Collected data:
☆ ☆ ☆

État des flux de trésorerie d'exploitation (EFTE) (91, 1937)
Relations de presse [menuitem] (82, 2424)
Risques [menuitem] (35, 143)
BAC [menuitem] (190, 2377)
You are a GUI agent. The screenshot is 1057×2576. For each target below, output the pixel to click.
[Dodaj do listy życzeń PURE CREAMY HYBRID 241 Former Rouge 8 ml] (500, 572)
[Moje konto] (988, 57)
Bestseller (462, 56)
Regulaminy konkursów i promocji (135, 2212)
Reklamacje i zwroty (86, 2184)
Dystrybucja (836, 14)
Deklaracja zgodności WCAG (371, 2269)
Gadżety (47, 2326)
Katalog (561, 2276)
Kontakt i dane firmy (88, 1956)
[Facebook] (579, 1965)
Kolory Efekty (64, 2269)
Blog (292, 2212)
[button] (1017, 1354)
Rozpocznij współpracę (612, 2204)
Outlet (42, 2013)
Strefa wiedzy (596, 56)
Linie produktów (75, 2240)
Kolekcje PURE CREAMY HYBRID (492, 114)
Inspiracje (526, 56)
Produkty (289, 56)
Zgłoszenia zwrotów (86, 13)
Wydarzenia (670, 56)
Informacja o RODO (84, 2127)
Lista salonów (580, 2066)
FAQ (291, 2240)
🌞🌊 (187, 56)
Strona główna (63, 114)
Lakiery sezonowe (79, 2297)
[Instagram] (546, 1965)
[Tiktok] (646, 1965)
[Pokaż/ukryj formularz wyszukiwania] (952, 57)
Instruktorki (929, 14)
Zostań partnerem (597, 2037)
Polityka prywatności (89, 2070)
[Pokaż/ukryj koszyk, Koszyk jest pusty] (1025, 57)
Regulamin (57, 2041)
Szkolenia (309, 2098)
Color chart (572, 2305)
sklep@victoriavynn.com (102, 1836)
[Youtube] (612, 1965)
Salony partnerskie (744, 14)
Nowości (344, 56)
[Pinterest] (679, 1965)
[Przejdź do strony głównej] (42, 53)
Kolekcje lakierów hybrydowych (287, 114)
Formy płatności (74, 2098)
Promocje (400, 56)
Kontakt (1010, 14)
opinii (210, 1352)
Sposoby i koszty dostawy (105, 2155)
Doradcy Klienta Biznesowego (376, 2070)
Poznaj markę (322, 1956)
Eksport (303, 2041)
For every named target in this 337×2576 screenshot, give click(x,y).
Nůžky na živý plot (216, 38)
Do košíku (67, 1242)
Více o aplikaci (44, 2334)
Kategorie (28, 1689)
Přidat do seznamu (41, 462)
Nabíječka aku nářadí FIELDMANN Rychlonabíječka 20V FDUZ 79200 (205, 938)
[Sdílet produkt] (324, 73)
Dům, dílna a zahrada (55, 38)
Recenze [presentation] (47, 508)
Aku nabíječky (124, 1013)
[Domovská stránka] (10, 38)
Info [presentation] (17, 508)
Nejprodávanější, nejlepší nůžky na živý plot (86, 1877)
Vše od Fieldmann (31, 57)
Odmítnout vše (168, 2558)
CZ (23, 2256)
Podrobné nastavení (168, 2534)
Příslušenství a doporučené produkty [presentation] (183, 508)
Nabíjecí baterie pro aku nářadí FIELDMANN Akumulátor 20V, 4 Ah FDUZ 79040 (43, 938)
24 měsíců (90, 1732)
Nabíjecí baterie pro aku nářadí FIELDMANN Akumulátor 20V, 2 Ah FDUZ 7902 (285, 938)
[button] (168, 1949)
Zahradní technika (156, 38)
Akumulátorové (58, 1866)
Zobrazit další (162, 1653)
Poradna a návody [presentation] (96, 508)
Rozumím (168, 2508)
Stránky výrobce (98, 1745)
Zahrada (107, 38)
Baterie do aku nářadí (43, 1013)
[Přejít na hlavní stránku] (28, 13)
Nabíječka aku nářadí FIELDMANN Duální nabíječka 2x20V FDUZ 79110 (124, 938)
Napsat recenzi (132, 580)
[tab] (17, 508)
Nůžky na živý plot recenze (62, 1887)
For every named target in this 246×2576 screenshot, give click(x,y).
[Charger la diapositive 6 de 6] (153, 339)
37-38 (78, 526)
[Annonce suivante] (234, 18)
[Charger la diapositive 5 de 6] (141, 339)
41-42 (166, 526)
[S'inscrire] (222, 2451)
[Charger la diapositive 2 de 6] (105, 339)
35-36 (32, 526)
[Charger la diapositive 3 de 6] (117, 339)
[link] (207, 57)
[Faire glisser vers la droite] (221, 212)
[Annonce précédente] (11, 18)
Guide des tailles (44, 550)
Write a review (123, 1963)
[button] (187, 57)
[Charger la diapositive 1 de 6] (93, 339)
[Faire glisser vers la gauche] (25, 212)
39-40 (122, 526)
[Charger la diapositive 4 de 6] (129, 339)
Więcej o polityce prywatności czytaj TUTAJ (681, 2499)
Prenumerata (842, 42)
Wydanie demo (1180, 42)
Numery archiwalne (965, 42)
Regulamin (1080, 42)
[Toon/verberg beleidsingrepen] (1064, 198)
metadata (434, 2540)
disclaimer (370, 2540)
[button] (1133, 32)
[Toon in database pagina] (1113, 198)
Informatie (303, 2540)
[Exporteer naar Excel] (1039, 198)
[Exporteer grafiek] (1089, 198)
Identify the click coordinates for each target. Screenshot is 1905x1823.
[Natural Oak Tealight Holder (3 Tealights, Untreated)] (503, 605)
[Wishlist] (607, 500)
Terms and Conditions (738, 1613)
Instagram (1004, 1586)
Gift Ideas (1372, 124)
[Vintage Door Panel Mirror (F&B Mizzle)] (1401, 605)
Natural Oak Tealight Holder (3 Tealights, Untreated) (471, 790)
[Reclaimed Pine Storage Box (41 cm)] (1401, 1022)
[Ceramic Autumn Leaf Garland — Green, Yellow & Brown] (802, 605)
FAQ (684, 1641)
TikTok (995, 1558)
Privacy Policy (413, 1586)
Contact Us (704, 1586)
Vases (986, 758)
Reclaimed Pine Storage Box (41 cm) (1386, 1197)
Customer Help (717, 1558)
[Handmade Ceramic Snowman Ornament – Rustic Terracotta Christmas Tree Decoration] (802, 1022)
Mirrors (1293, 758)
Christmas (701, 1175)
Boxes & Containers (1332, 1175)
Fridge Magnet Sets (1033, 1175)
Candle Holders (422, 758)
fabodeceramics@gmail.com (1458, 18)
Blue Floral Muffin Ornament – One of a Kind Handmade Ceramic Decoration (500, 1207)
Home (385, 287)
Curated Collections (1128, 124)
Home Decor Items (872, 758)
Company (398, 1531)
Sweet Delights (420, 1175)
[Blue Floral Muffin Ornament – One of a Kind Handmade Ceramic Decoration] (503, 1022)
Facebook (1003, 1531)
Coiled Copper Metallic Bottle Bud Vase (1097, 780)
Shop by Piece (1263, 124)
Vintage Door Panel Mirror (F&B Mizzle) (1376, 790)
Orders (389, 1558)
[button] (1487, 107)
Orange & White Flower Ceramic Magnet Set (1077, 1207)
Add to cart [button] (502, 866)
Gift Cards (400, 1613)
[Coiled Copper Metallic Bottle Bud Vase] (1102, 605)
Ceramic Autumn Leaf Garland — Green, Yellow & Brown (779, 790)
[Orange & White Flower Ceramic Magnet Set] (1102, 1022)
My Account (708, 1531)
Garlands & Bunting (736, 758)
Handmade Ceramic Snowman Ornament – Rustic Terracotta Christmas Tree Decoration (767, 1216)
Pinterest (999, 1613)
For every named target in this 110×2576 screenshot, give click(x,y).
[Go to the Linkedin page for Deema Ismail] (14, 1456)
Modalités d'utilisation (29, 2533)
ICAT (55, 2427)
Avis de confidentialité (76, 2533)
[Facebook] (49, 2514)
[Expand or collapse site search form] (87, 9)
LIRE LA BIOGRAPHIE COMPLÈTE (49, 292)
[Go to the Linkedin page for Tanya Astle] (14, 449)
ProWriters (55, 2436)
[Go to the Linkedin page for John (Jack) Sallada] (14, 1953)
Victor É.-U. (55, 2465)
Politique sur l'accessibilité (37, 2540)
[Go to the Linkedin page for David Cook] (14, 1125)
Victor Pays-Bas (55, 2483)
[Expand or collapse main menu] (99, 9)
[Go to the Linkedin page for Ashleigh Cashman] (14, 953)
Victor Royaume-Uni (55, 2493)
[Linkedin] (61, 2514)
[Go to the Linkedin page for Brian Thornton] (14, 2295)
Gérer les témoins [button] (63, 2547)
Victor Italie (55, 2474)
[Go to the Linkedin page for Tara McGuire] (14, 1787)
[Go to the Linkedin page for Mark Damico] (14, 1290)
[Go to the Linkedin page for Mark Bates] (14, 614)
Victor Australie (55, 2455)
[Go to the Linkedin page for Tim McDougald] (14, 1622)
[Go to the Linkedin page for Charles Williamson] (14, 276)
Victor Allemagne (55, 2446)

☆ ☆ ☆

- [Your objective] Of the lines above, output exactly those from the line bearing "[Charger la diapositive 3 de 6] (117, 339)" through the line bearing "[Coiled Copper Metallic", inclusive.

- [Expected answer]
[Charger la diapositive 3 de 6] (117, 339)
[link] (207, 57)
[Faire glisser vers la droite] (221, 212)
[Annonce précédente] (11, 18)
Guide des tailles (44, 550)
Write a review (123, 1963)
[button] (187, 57)
[Charger la diapositive 1 de 6] (93, 339)
[Faire glisser vers la gauche] (25, 212)
39-40 (122, 526)
[Charger la diapositive 4 de 6] (129, 339)
Więcej o polityce prywatności czytaj TUTAJ (681, 2499)
Prenumerata (842, 42)
Wydanie demo (1180, 42)
Numery archiwalne (965, 42)
Regulamin (1080, 42)
[Toon/verberg beleidsingrepen] (1064, 198)
metadata (434, 2540)
disclaimer (370, 2540)
[button] (1133, 32)
[Toon in database pagina] (1113, 198)
Informatie (303, 2540)
[Exporteer naar Excel] (1039, 198)
[Exporteer grafiek] (1089, 198)
Identify the click coordinates for each target. Screenshot is 1905x1823.
[Natural Oak Tealight Holder (3 Tealights, Untreated)] (503, 605)
[Wishlist] (607, 500)
Terms and Conditions (738, 1613)
Instagram (1004, 1586)
Gift Ideas (1372, 124)
[Vintage Door Panel Mirror (F&B Mizzle)] (1401, 605)
Natural Oak Tealight Holder (3 Tealights, Untreated) (471, 790)
[Reclaimed Pine Storage Box (41 cm)] (1401, 1022)
[Ceramic Autumn Leaf Garland — Green, Yellow & Brown] (802, 605)
FAQ (684, 1641)
TikTok (995, 1558)
Privacy Policy (413, 1586)
Contact Us (704, 1586)
Vases (986, 758)
Reclaimed Pine Storage Box (41 cm) (1386, 1197)
Customer Help (717, 1558)
[Handmade Ceramic Snowman Ornament – Rustic Terracotta Christmas Tree Decoration] (802, 1022)
Mirrors (1293, 758)
Christmas (701, 1175)
Boxes & Containers (1332, 1175)
Fridge Magnet Sets (1033, 1175)
Candle Holders (422, 758)
fabodeceramics@gmail.com (1458, 18)
Blue Floral Muffin Ornament – One of a Kind Handmade Ceramic Decoration (500, 1207)
Home (385, 287)
Curated Collections (1128, 124)
Home Decor Items (872, 758)
Company (398, 1531)
Sweet Delights (420, 1175)
[Blue Floral Muffin Ornament – One of a Kind Handmade Ceramic Decoration] (503, 1022)
Facebook (1003, 1531)
Coiled Copper Metallic Bottle Bud Vase (1097, 780)
Shop by Piece (1263, 124)
Vintage Door Panel Mirror (F&B Mizzle) (1376, 790)
Orders (389, 1558)
[button] (1487, 107)
Orange & White Flower Ceramic Magnet Set (1077, 1207)
Add to cart [button] (502, 866)
Gift Cards (400, 1613)
[Coiled Copper Metallic Bottle Bud Vase] (1102, 605)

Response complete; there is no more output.